研究課題/領域番号 |
23K10399
|
研究種目 |
基盤研究(C)
|
配分区分 | 基金 |
応募区分 | 一般 |
審査区分 |
小区分59010:リハビリテーション科学関連
|
研究機関 | 信州大学 |
研究代表者 |
上村 智子 信州大学, 学術研究院保健学系, 教授 (80280204)
|
研究期間 (年度) |
2023-04-01 – 2027-03-31
|
研究課題ステータス |
交付 (2023年度)
|
配分額 *注記 |
4,550千円 (直接経費: 3,500千円、間接経費: 1,050千円)
2026年度: 1,820千円 (直接経費: 1,400千円、間接経費: 420千円)

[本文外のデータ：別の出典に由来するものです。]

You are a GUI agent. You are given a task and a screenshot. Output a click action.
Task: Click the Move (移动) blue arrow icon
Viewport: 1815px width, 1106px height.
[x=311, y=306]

2025年度: 520千円 (直接経費: 400千円、間接経費: 120千円)
2024年度: 910千円 (直接経費: 700千円、間接経費: 210千円)
2023年度: 1,300千円 (直接経費: 1,000千円、間接経費: 300千円)
|
キーワード | せん妄 / 予防 / 認知障害 / 大腿骨骨折 / 心不全 / フレイル / 認知症 / 急性期リハビリテーション |
研究開始時の研究の概要 |
高齢者の入院前のADL・認知症・フレイルを評価し,退院移行支援を強化することで,せん妄やフレイルを予防・軽減して安全で自律的なADL獲得を目指す急性期リハビリテーションモデルを開発し,その有用性を検証して提案する. 開発するプログラムは,患者の入院前の状態から,せん妄・フレイル対策への個別的介入の必要度を判断し,認知機能を賦活する環境整備,ADL支援,不活動の予防,情緒的支援といった多因子で介入し,プログラムの継続性を担保する情報を退院・転院先に提供するものである.
|
研究実績の概要 |
高齢患者のための急性期せん妄予防プログラムの開発に向けて,初年度は,異なる2種類の疾患を対象に研究を行った. 1つは,大腿骨骨折の術後患者が対象である.モーニングケアを含むADL練習と集団交流を午前中に提供する作業療法によって,せん妄の誘発因子である①睡眠覚醒リズムの乱れや,②心身の不活動や,③社会的交流の制限を制御するプログラムを開発し,その有用性検証につなげるフィージビリティ研究をRCTで実施した.また,プログラムの標的集団を明らかにする目的で,同疾患の術後せん妄発症に影響する患者の素因を調べる観察研究を行った.結果として,367名のデータ解析から,せん妄発症の有意な予測因子として,患者の骨折前の軽度・中等度・重度の認知障害だけが抽出され,本プログラムの標的集団が,認知障害のある高齢者であり,障害が軽度であっても標的になることを確認した. 2つ目は,心不全の入院患者が対象である.せん妄発症の生理学基盤の違いが開発するプログラムに影響するかを調べる目的で,本疾患を取り上げた.そして,本疾患に特異的なせん妄予防に重要な治療・ケアの要素と,それを提供する上での難しさを明らかにする目的で,熟練医療職にインタビューし,収集したデータの再帰的主題分析を行った.結果として,上記①②③のプログラムで制御すべき対象は,大腿骨骨折患者と同様であるが,対応方法の違う部分,例えば,心身の不活動状態の最適化を図るために必要な負荷量の設定を患者個別に行う必要があり,医療職としては提供の難しさを感じていることが明らかになった.したがって,開発するプログラムは,疾患ごとに調整すべき点があることを確認した.
|
現在までの達成度 (区分) |
現在までの達成度 (区分)
2: おおむね順調に進展している
理由
開発するプログラムを実用性の高いものにするため,臨床現場との協議を重ねた結果,当初予定していたプログラム内容や検証方法に若干の変更を加えることになったが,フィージビリティ研究は完了することができたため.
|
今後の研究の推進方策 |
初年度に実施したフィージビリティ研究の成果を反映して,高齢大腿骨骨折患者を対象とする,せん妄予防プログラムの開発を進める.今後は,入院中のプログラムをより有効で実用性の高いものに改良することに加えて,入院前の情報収集方法および退院移行支援について洗練させる.その後,開発したプログラムの有用性を検証する.また,本プログラムを基本に,心不全入院患者など,他疾患の患者を対象とした場合のプログラムの汎用性についても検討する.